(Some records)
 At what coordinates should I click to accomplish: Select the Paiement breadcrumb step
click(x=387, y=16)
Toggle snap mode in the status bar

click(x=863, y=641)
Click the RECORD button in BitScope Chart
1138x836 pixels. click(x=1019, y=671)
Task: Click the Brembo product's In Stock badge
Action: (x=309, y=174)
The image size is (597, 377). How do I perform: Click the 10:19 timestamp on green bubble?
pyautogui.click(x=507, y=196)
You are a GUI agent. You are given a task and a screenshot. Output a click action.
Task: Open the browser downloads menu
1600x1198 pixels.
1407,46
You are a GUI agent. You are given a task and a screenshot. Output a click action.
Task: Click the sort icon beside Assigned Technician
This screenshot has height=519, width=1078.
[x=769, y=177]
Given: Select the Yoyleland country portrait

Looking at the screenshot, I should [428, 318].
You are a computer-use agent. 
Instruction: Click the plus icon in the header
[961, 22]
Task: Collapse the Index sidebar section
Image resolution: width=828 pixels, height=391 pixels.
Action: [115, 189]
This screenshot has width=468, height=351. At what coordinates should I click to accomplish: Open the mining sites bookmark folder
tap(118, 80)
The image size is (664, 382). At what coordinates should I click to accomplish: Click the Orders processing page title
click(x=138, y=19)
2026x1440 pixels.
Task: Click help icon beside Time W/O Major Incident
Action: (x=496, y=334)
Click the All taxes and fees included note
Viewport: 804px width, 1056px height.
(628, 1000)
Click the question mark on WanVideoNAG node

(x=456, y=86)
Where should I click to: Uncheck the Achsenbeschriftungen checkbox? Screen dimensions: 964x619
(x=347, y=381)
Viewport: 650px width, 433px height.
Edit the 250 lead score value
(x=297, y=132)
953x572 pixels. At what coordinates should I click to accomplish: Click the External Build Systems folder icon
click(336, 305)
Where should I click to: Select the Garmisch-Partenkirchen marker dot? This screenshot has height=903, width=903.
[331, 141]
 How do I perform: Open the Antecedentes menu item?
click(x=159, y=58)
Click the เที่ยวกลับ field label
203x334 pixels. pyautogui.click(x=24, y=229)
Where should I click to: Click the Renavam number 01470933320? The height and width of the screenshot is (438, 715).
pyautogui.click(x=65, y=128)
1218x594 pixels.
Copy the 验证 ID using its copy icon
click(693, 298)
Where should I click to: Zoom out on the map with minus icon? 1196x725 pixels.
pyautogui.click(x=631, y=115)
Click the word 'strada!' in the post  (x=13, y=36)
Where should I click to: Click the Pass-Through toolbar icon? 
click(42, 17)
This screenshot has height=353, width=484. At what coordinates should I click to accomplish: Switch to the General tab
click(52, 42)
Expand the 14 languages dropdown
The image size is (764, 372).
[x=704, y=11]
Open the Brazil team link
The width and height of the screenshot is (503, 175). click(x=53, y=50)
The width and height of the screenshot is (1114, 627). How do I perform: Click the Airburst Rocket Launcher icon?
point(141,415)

__PROBLEM__: Write out the data again, swapping every "At what coordinates should I click to accomplish" for "Where do I click to". Keep everything else the same.

__SOLUTION FOR THIS EXERCISE__:
 Where do I click to: Select the Paiement breadcrumb step
click(x=387, y=16)
Toggle snap mode in the status bar

click(x=863, y=641)
Click the RECORD button in BitScope Chart
1138x836 pixels. click(x=1019, y=671)
Task: Click the Brembo product's In Stock badge
Action: (x=309, y=174)
The image size is (597, 377). How do I perform: Click the 10:19 timestamp on green bubble?
pyautogui.click(x=507, y=196)
You are a GUI agent. You are given a task and a screenshot. Output a click action.
Task: Open the browser downloads menu
1600x1198 pixels.
1407,46
You are a GUI agent. You are given a task and a screenshot. Output a click action.
Task: Click the sort icon beside Assigned Technician
This screenshot has height=519, width=1078.
[x=769, y=177]
Given: Select the Yoyleland country portrait

Looking at the screenshot, I should [428, 318].
You are a computer-use agent. 
Instruction: Click the plus icon in the header
[961, 22]
Task: Collapse the Index sidebar section
Image resolution: width=828 pixels, height=391 pixels.
Action: [115, 189]
This screenshot has width=468, height=351. Where do I click to: Open the mining sites bookmark folder
tap(118, 80)
The image size is (664, 382). Where do I click to: Click the Orders processing page title
click(x=138, y=19)
2026x1440 pixels.
Task: Click help icon beside Time W/O Major Incident
Action: (x=496, y=334)
Click the All taxes and fees included note
Viewport: 804px width, 1056px height.
(628, 1000)
Click the question mark on WanVideoNAG node

(x=456, y=86)
Where should I click to: Uncheck the Achsenbeschriftungen checkbox? Screen dimensions: 964x619
(x=347, y=381)
Viewport: 650px width, 433px height.
Edit the 250 lead score value
(x=297, y=132)
953x572 pixels. Where do I click to: Click the External Build Systems folder icon
click(336, 305)
Where should I click to: Select the Garmisch-Partenkirchen marker dot? This screenshot has height=903, width=903.
[331, 141]
 How do I perform: Open the Antecedentes menu item?
click(x=159, y=58)
Click the เที่ยวกลับ field label
203x334 pixels. pyautogui.click(x=24, y=229)
Where should I click to: Click the Renavam number 01470933320? The height and width of the screenshot is (438, 715).
pyautogui.click(x=65, y=128)
1218x594 pixels.
Copy the 验证 ID using its copy icon
click(693, 298)
Where should I click to: Zoom out on the map with minus icon? 1196x725 pixels.
pyautogui.click(x=631, y=115)
Click the word 'strada!' in the post  (x=13, y=36)
Where should I click to: Click the Pass-Through toolbar icon? 
click(42, 17)
This screenshot has height=353, width=484. Where do I click to: Switch to the General tab
click(52, 42)
Expand the 14 languages dropdown
The image size is (764, 372).
[x=704, y=11]
Open the Brazil team link
The width and height of the screenshot is (503, 175). click(x=53, y=50)
The width and height of the screenshot is (1114, 627). How do I perform: Click the Airburst Rocket Launcher icon?
point(141,415)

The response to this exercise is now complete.